Can you print every record below exactly as written?
Start of Dataset records
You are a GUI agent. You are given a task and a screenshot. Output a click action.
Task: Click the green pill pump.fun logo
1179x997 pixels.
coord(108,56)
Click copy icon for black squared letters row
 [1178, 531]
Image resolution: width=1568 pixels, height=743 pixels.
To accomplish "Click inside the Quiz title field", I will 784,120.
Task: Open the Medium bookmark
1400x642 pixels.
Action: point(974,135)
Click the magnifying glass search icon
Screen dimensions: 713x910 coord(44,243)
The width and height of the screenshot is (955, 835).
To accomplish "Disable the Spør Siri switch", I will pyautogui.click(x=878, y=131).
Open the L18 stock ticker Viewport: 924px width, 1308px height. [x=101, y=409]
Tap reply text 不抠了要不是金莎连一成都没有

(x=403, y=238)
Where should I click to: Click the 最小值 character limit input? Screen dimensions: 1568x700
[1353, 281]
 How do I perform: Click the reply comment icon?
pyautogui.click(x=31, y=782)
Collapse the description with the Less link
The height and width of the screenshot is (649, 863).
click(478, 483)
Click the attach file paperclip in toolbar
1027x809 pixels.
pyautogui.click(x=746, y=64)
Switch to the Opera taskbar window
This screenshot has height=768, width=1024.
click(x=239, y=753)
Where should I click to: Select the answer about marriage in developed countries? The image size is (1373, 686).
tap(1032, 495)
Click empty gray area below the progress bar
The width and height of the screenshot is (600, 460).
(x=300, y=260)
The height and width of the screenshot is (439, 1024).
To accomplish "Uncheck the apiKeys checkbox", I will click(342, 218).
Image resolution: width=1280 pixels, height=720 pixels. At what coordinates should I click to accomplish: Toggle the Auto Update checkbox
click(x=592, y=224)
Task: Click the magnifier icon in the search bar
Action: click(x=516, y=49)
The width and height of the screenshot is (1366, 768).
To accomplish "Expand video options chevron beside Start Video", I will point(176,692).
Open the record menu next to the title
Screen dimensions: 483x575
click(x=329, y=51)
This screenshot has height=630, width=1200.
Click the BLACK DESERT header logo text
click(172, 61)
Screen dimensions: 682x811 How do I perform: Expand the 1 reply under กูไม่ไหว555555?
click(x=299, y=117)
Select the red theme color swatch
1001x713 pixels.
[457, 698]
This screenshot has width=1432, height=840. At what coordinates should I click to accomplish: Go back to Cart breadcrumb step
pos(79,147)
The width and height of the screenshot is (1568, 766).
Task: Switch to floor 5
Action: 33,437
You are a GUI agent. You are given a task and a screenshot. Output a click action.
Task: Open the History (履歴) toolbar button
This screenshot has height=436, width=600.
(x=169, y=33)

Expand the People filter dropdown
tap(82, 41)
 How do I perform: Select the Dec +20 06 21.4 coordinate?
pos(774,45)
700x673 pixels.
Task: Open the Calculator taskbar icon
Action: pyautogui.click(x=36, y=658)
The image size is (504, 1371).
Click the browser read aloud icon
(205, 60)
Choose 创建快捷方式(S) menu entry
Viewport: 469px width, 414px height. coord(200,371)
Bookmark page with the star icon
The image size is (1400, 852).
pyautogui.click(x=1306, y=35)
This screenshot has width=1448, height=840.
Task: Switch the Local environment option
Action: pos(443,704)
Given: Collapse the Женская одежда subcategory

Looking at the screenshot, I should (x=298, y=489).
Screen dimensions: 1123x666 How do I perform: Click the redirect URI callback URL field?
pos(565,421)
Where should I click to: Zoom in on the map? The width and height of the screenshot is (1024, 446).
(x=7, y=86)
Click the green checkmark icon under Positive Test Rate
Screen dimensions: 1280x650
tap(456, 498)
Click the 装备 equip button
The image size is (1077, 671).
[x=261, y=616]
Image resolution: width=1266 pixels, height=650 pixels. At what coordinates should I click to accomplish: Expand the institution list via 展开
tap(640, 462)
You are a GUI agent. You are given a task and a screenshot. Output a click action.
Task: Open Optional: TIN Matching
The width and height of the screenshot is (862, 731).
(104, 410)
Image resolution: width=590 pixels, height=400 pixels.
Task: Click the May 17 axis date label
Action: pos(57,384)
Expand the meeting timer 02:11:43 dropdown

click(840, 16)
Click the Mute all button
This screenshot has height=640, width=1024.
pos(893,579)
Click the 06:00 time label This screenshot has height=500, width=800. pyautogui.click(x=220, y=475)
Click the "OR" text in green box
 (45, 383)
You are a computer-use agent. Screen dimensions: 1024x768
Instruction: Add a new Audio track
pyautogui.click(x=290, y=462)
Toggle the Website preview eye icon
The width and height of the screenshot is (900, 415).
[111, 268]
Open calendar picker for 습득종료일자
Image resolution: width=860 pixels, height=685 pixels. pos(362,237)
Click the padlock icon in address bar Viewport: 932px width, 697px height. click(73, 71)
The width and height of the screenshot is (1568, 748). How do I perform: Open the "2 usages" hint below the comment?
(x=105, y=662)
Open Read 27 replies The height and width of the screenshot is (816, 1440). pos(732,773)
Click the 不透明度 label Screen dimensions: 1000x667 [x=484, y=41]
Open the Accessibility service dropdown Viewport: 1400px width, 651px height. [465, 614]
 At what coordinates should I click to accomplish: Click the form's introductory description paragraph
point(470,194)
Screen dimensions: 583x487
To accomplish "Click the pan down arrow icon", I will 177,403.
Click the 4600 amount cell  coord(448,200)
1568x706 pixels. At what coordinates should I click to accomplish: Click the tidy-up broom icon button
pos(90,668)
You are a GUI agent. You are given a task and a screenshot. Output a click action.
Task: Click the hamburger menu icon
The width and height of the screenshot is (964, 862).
End of Dataset records
■ **Solution to the exercise**:
You are a GUI agent. You are given a task and a screenshot. Output a click action.
Task: Click the green pill pump.fun logo
1179x997 pixels.
coord(108,56)
Click copy icon for black squared letters row
 [1178, 531]
Image resolution: width=1568 pixels, height=743 pixels.
To accomplish "Click inside the Quiz title field", I will 784,120.
Task: Open the Medium bookmark
1400x642 pixels.
Action: point(974,135)
Click the magnifying glass search icon
Screen dimensions: 713x910 coord(44,243)
The width and height of the screenshot is (955, 835).
To accomplish "Disable the Spør Siri switch", I will pyautogui.click(x=878, y=131).
Open the L18 stock ticker Viewport: 924px width, 1308px height. [x=101, y=409]
Tap reply text 不抠了要不是金莎连一成都没有

(x=403, y=238)
Where should I click to: Click the 最小值 character limit input? Screen dimensions: 1568x700
[1353, 281]
 How do I perform: Click the reply comment icon?
pyautogui.click(x=31, y=782)
Collapse the description with the Less link
The height and width of the screenshot is (649, 863).
click(478, 483)
Click the attach file paperclip in toolbar
1027x809 pixels.
pyautogui.click(x=746, y=64)
Switch to the Opera taskbar window
This screenshot has height=768, width=1024.
click(x=239, y=753)
Where should I click to: Select the answer about marriage in developed countries? The image size is (1373, 686).
tap(1032, 495)
Click empty gray area below the progress bar
The width and height of the screenshot is (600, 460).
(x=300, y=260)
The height and width of the screenshot is (439, 1024).
To accomplish "Uncheck the apiKeys checkbox", I will click(342, 218).
Image resolution: width=1280 pixels, height=720 pixels. At what coordinates should I click to accomplish: Toggle the Auto Update checkbox
click(x=592, y=224)
Task: Click the magnifier icon in the search bar
Action: click(x=516, y=49)
The width and height of the screenshot is (1366, 768).
To accomplish "Expand video options chevron beside Start Video", I will point(176,692).
Open the record menu next to the title
Screen dimensions: 483x575
click(x=329, y=51)
This screenshot has height=630, width=1200.
Click the BLACK DESERT header logo text
click(172, 61)
Screen dimensions: 682x811 How do I perform: Expand the 1 reply under กูไม่ไหว555555?
click(x=299, y=117)
Select the red theme color swatch
1001x713 pixels.
[457, 698]
This screenshot has width=1432, height=840. At what coordinates should I click to accomplish: Go back to Cart breadcrumb step
pos(79,147)
The width and height of the screenshot is (1568, 766).
Task: Switch to floor 5
Action: 33,437
You are a GUI agent. You are given a task and a screenshot. Output a click action.
Task: Open the History (履歴) toolbar button
This screenshot has height=436, width=600.
(x=169, y=33)

Expand the People filter dropdown
tap(82, 41)
 How do I perform: Select the Dec +20 06 21.4 coordinate?
pos(774,45)
700x673 pixels.
Task: Open the Calculator taskbar icon
Action: pyautogui.click(x=36, y=658)
The image size is (504, 1371).
Click the browser read aloud icon
(205, 60)
Choose 创建快捷方式(S) menu entry
Viewport: 469px width, 414px height. coord(200,371)
Bookmark page with the star icon
The image size is (1400, 852).
pyautogui.click(x=1306, y=35)
This screenshot has width=1448, height=840.
Task: Switch the Local environment option
Action: pos(443,704)
Given: Collapse the Женская одежда subcategory

Looking at the screenshot, I should (x=298, y=489).
Screen dimensions: 1123x666 How do I perform: Click the redirect URI callback URL field?
pos(565,421)
Where should I click to: Zoom in on the map? The width and height of the screenshot is (1024, 446).
(x=7, y=86)
Click the green checkmark icon under Positive Test Rate
Screen dimensions: 1280x650
tap(456, 498)
Click the 装备 equip button
The image size is (1077, 671).
[x=261, y=616]
Image resolution: width=1266 pixels, height=650 pixels. At what coordinates should I click to accomplish: Expand the institution list via 展开
tap(640, 462)
You are a GUI agent. You are given a task and a screenshot. Output a click action.
Task: Open Optional: TIN Matching
The width and height of the screenshot is (862, 731).
(104, 410)
Image resolution: width=590 pixels, height=400 pixels.
Task: Click the May 17 axis date label
Action: pos(57,384)
Expand the meeting timer 02:11:43 dropdown

click(840, 16)
Click the Mute all button
This screenshot has height=640, width=1024.
pos(893,579)
Click the 06:00 time label This screenshot has height=500, width=800. pyautogui.click(x=220, y=475)
Click the "OR" text in green box
 (45, 383)
You are a computer-use agent. Screen dimensions: 1024x768
Instruction: Add a new Audio track
pyautogui.click(x=290, y=462)
Toggle the Website preview eye icon
The width and height of the screenshot is (900, 415).
[111, 268]
Open calendar picker for 습득종료일자
Image resolution: width=860 pixels, height=685 pixels. pos(362,237)
Click the padlock icon in address bar Viewport: 932px width, 697px height. click(73, 71)
The width and height of the screenshot is (1568, 748). How do I perform: Open the "2 usages" hint below the comment?
(x=105, y=662)
Open Read 27 replies The height and width of the screenshot is (816, 1440). pos(732,773)
Click the 不透明度 label Screen dimensions: 1000x667 [x=484, y=41]
Open the Accessibility service dropdown Viewport: 1400px width, 651px height. [465, 614]
 At what coordinates should I click to accomplish: Click the form's introductory description paragraph
point(470,194)
Screen dimensions: 583x487
To accomplish "Click the pan down arrow icon", I will 177,403.
Click the 4600 amount cell  coord(448,200)
1568x706 pixels. At what coordinates should I click to accomplish: Click the tidy-up broom icon button
pos(90,668)
You are a GUI agent. You are given a task and a screenshot. Output a click action.
Task: Click the hamburger menu icon
The width and height of the screenshot is (964, 862).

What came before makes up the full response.